The Corps Léger d'Intervention (CLI) (French for "light intervention corps") was a Pacific War interarm corps of the Far East French Expeditionary Forces (CEFEO) commanded by Général de corps d'armée Roger Blaizot that used clandestine operations, direct action (short-duration strikes or small-scale offensive actions), frontline military intelligence gathering, irregular warfare, long-range penetration, and special operations against the Imperial Japanese Army (IJA) that had occupied French Indochina since 1941.

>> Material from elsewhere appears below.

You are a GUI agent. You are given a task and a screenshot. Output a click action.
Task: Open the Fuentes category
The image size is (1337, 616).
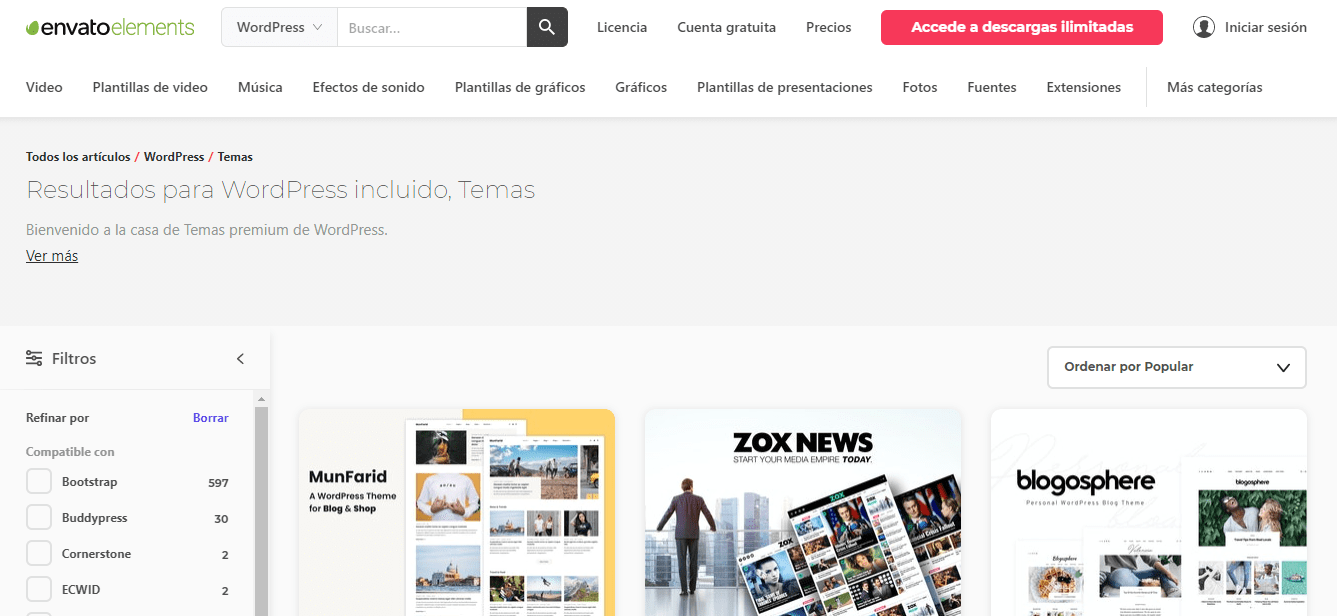click(991, 87)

It was created by General Charles de Gaulle in 1943 and modeled after the British Chindits Special Forces who fought in the Burma Campaign.

==History==

===Creation===
The CLI was created on November 4, 1943 in Jijel, Kabylie (French Algeria) with 500 volunteer commandos under Lieutenant-Colonel Paul Huard. Its purpose was to reinforce the resistance in Japanese occupied French Indochina. Local resistance was led by General Eugène Mordant (a.k.a. "Narcisse") who came from mainland France in 1941.

===SOE introduction===
While the commandos trained in Jijel, Commandant de Crevècoeur arrived at Meerut, North West India on November 10, 1943 to introduce the CLI to British Special Operations Executive (SOE) Force 136's Colin Hercules Mackenzie.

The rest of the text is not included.